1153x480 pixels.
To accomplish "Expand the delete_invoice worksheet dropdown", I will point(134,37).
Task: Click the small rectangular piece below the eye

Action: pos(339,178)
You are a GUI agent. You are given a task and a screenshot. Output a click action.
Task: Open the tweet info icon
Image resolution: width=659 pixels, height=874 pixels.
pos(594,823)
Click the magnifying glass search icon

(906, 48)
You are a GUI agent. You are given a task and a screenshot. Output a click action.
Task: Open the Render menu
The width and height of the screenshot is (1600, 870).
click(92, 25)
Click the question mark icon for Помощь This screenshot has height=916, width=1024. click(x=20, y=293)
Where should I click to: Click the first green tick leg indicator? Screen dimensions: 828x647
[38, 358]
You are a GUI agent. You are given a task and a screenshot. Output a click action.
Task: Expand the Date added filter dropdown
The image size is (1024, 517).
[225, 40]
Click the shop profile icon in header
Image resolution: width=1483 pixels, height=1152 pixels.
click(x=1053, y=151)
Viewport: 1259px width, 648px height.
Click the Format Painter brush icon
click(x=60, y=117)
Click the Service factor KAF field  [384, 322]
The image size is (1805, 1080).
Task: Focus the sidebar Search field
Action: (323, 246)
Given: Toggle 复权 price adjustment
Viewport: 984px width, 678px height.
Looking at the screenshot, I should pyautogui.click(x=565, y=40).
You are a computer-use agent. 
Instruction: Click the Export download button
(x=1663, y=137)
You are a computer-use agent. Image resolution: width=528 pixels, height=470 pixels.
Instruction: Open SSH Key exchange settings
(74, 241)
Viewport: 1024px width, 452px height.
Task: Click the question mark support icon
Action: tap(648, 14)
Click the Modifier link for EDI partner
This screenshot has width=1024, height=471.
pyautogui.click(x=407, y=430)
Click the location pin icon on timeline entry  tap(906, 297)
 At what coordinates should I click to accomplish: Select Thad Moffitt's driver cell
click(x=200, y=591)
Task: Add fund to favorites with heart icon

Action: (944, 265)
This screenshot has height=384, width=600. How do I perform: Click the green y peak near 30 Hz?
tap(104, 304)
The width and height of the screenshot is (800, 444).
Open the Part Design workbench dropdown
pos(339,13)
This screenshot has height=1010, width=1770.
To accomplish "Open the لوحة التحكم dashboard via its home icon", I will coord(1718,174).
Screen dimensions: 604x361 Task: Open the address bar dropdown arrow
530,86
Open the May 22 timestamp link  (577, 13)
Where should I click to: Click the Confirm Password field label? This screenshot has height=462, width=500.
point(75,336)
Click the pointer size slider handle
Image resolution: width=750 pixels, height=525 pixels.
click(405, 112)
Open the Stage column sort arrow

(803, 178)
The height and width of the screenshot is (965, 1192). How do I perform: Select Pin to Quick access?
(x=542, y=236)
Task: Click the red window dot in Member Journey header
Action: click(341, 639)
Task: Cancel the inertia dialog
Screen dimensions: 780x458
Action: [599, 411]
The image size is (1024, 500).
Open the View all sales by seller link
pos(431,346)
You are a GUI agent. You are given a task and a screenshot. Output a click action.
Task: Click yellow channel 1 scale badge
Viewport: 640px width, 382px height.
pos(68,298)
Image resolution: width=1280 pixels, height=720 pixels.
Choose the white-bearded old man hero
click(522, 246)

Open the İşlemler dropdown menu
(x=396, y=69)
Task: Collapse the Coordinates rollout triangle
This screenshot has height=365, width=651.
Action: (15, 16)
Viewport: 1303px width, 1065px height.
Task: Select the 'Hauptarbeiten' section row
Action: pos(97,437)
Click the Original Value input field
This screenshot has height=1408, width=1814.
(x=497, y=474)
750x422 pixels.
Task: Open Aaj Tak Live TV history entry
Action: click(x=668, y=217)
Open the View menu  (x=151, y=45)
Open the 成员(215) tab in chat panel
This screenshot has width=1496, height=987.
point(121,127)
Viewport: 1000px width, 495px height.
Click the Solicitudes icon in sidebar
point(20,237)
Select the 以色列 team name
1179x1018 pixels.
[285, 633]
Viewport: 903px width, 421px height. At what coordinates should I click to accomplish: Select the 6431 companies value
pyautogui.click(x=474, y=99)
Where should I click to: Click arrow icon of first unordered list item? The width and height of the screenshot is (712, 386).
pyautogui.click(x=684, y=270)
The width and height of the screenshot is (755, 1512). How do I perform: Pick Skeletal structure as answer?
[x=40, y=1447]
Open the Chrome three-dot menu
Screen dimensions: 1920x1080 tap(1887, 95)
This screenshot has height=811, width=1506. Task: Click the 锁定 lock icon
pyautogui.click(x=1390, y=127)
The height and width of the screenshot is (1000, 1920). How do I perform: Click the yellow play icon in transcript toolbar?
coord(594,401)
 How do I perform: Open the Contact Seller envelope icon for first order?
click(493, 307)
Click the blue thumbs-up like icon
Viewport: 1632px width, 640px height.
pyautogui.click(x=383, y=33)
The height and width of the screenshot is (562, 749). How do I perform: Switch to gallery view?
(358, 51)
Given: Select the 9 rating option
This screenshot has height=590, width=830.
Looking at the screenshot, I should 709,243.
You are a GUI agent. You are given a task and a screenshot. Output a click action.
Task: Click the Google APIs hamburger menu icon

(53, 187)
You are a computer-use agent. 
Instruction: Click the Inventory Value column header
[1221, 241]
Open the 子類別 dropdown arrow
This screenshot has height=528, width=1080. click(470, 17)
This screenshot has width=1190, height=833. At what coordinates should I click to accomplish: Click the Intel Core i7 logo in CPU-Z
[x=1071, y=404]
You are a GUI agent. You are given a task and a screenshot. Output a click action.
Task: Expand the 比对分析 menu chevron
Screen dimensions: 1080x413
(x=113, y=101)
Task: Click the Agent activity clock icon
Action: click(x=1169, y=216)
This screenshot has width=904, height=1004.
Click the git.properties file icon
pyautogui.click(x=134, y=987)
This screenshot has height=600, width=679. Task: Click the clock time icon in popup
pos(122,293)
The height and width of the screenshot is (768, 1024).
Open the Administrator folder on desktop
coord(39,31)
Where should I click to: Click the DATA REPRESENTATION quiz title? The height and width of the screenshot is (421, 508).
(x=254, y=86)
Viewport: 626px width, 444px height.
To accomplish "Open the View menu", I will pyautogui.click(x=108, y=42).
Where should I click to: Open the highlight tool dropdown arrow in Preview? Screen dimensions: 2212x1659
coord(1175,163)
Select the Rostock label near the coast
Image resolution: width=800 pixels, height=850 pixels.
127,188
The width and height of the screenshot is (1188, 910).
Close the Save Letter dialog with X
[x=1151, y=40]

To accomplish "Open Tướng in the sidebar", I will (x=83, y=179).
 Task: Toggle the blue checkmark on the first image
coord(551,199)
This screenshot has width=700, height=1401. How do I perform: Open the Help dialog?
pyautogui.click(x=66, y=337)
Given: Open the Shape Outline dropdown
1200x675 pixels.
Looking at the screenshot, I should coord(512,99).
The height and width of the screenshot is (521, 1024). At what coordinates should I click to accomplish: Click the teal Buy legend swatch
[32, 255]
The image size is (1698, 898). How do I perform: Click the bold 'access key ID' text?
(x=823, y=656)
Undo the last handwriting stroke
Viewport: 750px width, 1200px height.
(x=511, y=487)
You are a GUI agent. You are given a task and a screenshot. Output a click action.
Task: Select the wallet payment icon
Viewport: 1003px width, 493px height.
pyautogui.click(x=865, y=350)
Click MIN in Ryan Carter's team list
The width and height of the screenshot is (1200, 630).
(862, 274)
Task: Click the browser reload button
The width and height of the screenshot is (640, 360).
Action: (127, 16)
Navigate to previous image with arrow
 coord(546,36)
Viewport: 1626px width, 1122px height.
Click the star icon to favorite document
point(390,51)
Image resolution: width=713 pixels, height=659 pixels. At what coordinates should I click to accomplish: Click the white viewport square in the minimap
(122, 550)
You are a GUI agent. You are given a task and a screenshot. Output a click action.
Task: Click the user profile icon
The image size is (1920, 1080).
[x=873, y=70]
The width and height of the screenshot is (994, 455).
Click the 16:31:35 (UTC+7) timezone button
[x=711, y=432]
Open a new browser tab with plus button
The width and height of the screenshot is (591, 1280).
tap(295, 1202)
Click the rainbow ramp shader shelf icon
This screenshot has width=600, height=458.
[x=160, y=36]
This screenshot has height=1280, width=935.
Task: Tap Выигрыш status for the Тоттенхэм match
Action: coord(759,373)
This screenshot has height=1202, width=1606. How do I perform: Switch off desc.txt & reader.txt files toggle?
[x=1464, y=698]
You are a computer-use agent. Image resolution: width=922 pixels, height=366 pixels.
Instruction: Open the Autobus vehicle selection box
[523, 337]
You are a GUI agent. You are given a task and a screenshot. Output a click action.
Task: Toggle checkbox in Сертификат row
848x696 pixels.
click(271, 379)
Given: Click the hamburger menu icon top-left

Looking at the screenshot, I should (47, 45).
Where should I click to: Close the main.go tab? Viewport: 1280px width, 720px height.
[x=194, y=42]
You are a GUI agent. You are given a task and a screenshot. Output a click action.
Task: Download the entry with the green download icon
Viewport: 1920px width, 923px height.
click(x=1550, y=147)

########################################

TASK TO COMPLETE -
All lines above from the line with "Select the Rostock label near the coast" through the line with "Task: Select the wallet payment icon", both included, are to be set down exactly, with nothing else.

TASK RESULT -
Select the Rostock label near the coast
Image resolution: width=800 pixels, height=850 pixels.
127,188
The width and height of the screenshot is (1188, 910).
Close the Save Letter dialog with X
[x=1151, y=40]

To accomplish "Open Tướng in the sidebar", I will (x=83, y=179).
 Task: Toggle the blue checkmark on the first image
coord(551,199)
This screenshot has width=700, height=1401. How do I perform: Open the Help dialog?
pyautogui.click(x=66, y=337)
Given: Open the Shape Outline dropdown
1200x675 pixels.
Looking at the screenshot, I should coord(512,99).
The height and width of the screenshot is (521, 1024). At what coordinates should I click to accomplish: Click the teal Buy legend swatch
[32, 255]
The image size is (1698, 898). How do I perform: Click the bold 'access key ID' text?
(x=823, y=656)
Undo the last handwriting stroke
Viewport: 750px width, 1200px height.
(x=511, y=487)
You are a GUI agent. You are given a task and a screenshot. Output a click action.
Task: Select the wallet payment icon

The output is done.